- Required actions -
#1 In the IUCN congress report, rewrite the stretch from "IUCN 2021 World" through "IUCN works with.", swapping "quadrennial" for "four-yearly".
#2 Name every summit that the IUCN congress report says took place during the conference.

- Extract provided -
•••

IUCN 2021 World Conservation Congress Report

EcoGo team members right-to-left:  Jehoshua, Jessica, and Pamela

EcoGo team members right-to-left:

Jehoshua, Jessica, and Pamela

The International Union for the Conservation of Nature ( IUCN ) wrapped up their quadrennial World Conservation Congress this week; a year later than originally intended due to the COVID-19 crisis. Over the course of the 9-day conference IUCN members voted on 39 Motions, elected new leadership and approved the next IUCN programme for 2021-2024, which will be called Nature 2030: Union in Action. During that time too, four separate summits took place, the Indigenous Peoples’ Summit, the Global Youth Summit, the CEO Summit and the Local Action Summit, all aiming to inspire and invigorate the various groups IUCN works with.

One of our group members attended the Global Youth Summit, while two others attended the CEO Summit. Both were inspiring and insightful.

We from EcoGo came to the conference supporting three motions, Motion 003 Establishing a Climate Change Commission [or Establishing a Global IUCN Climate Crisis Action Platform] from the Hawai’i Conservation Alliance Foundation and Our Drowning Voices, Motion 101, Setting area-based conservation targets based on evidence of what nature and people need to thrive, sponsored by The WILD Foundation and Yellowstone to Yukon Conservation Initiative, and Motion 130, Strengthening sustainable tourism’s role in biodiversity conservation and community resilience, proposed by WCPA’s (a commission within IUCN) Tourism and Protected Areas Specialist Group. Both passed, as you can see here: https://www.iucncongress2020.org/event/members-assembly/vote-results.

•••

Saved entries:
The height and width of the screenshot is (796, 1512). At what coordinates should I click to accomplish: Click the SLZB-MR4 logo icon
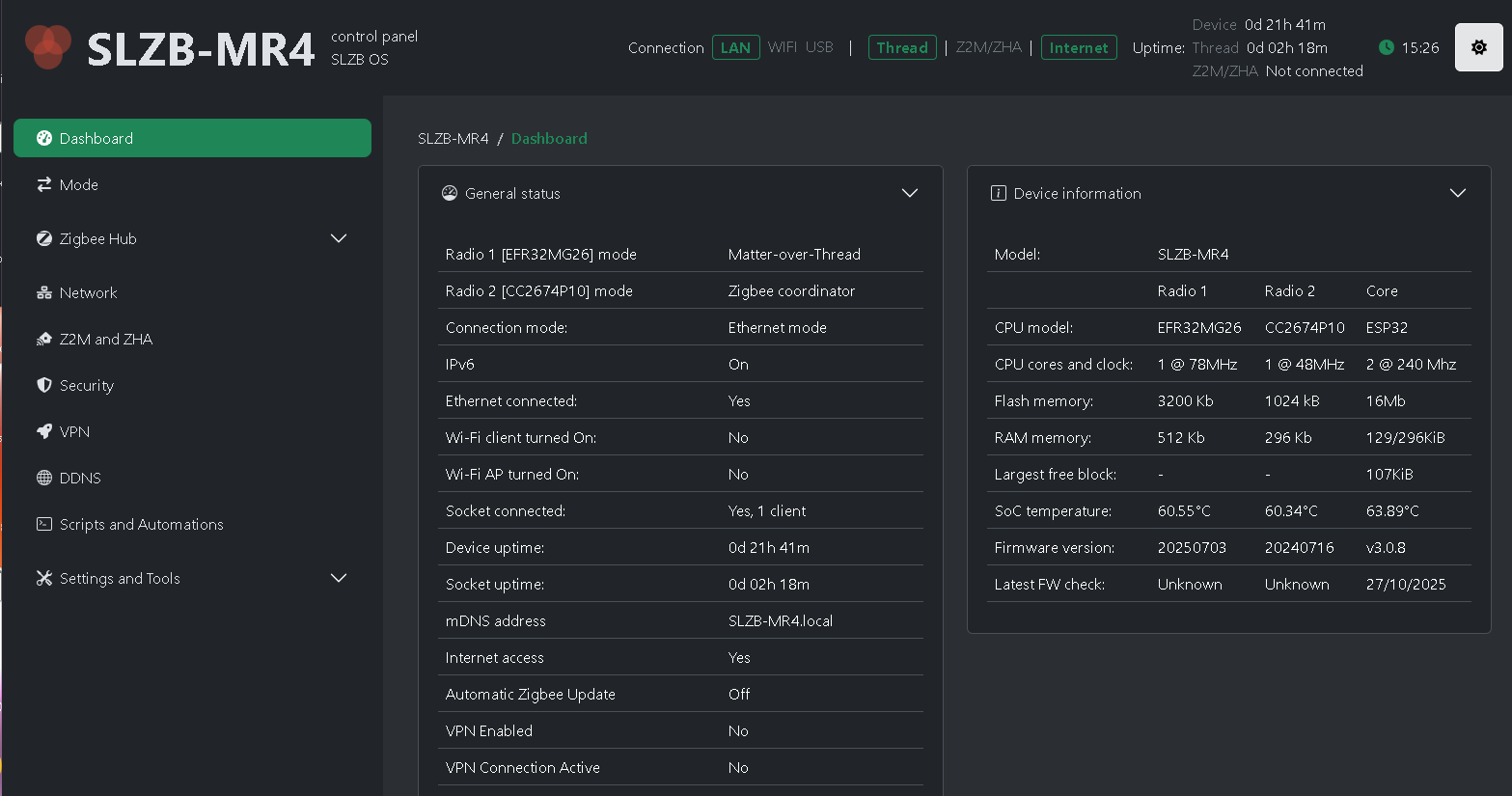(48, 47)
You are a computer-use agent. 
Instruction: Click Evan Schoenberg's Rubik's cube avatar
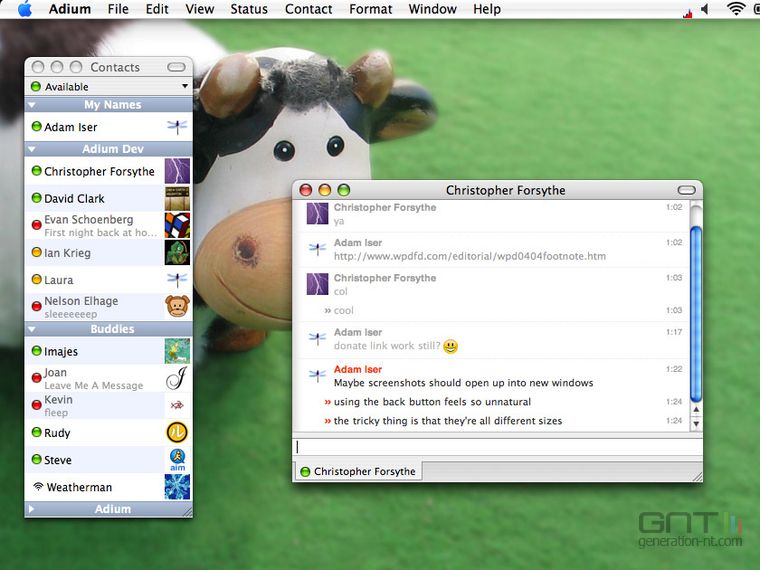point(177,225)
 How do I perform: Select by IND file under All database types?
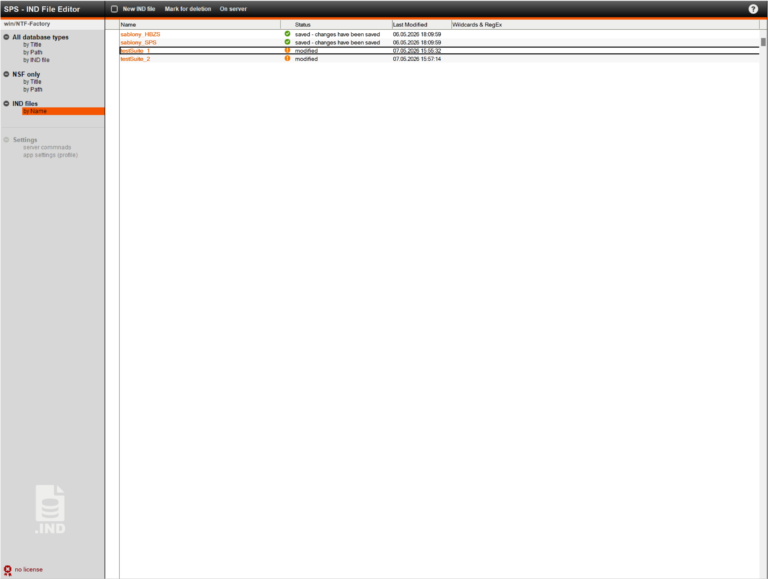coord(36,60)
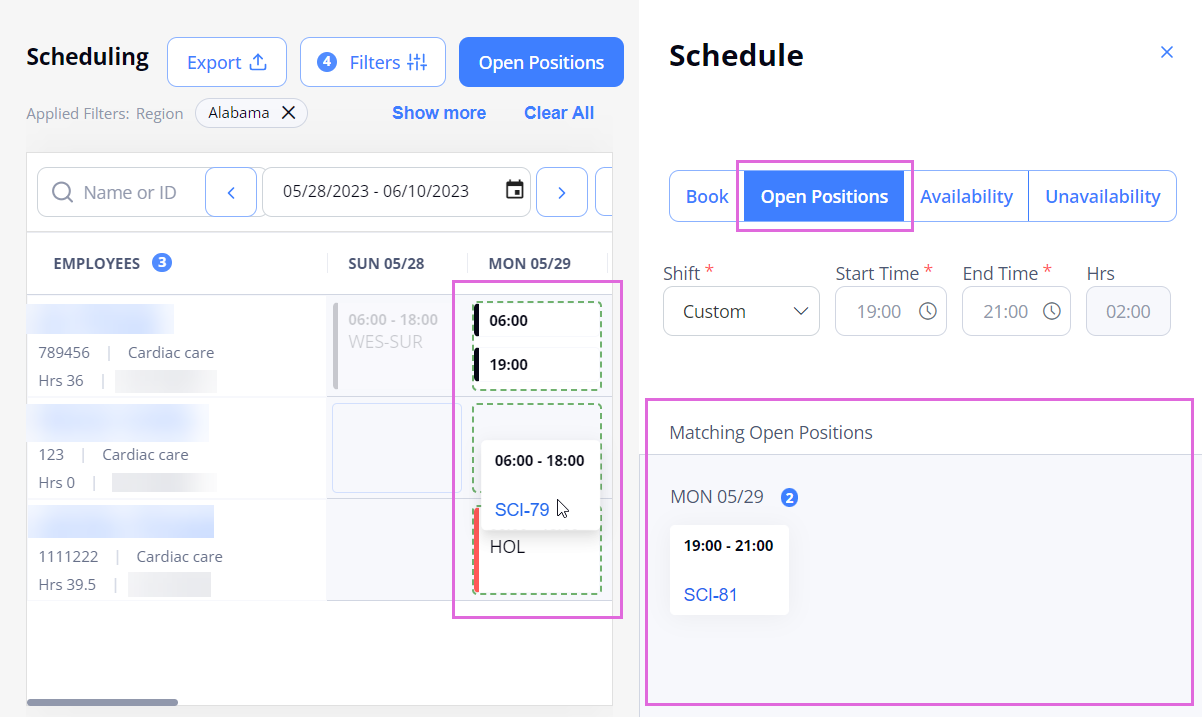Click the SCI-79 link in the popup

521,509
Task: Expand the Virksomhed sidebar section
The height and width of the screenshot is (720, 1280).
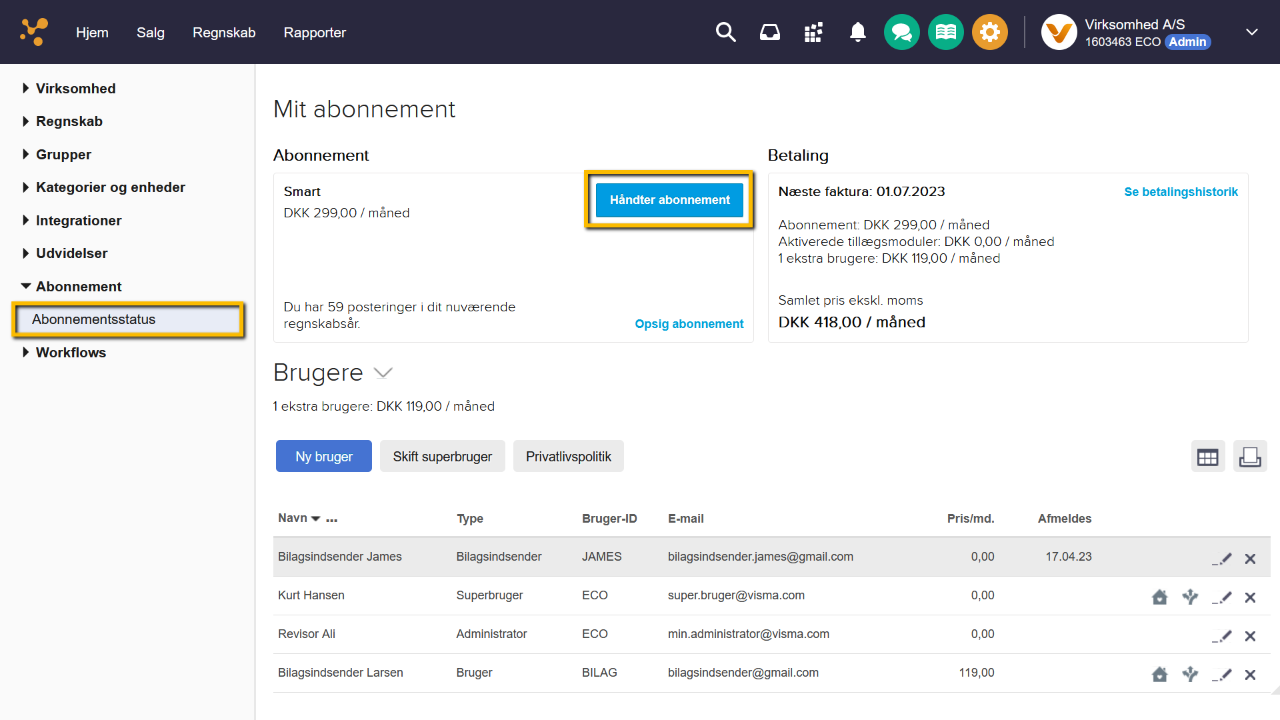Action: [x=76, y=88]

•••

- Answers by item -
#1
IUCN 2021 World Conservation Congress Report

EcoGo team members right-to-left:  Jehoshua, Jessica, and Pamela

EcoGo team members right-to-left:

Jehoshua, Jessica, and Pamela

The International Union for the Conservation of Nature ( IUCN ) wrapped up their four-yearly World Conservation Congress this week; a year later than originally intended due to the COVID-19 crisis. Over the course of the 9-day conference IUCN members voted on 39 Motions, elected new leadership and approved the next IUCN programme for 2021-2024, which will be called Nature 2030: Union in Action. During that time too, four separate summits took place, the Indigenous Peoples’ Summit, the Global Youth Summit, the CEO Summit and the Local Action Summit, all aiming to inspire and invigorate the various groups IUCN works with.

#2
- Indigenous Peoples’ Summit
- Global Youth Summit
- CEO Summit
- Local Action Summit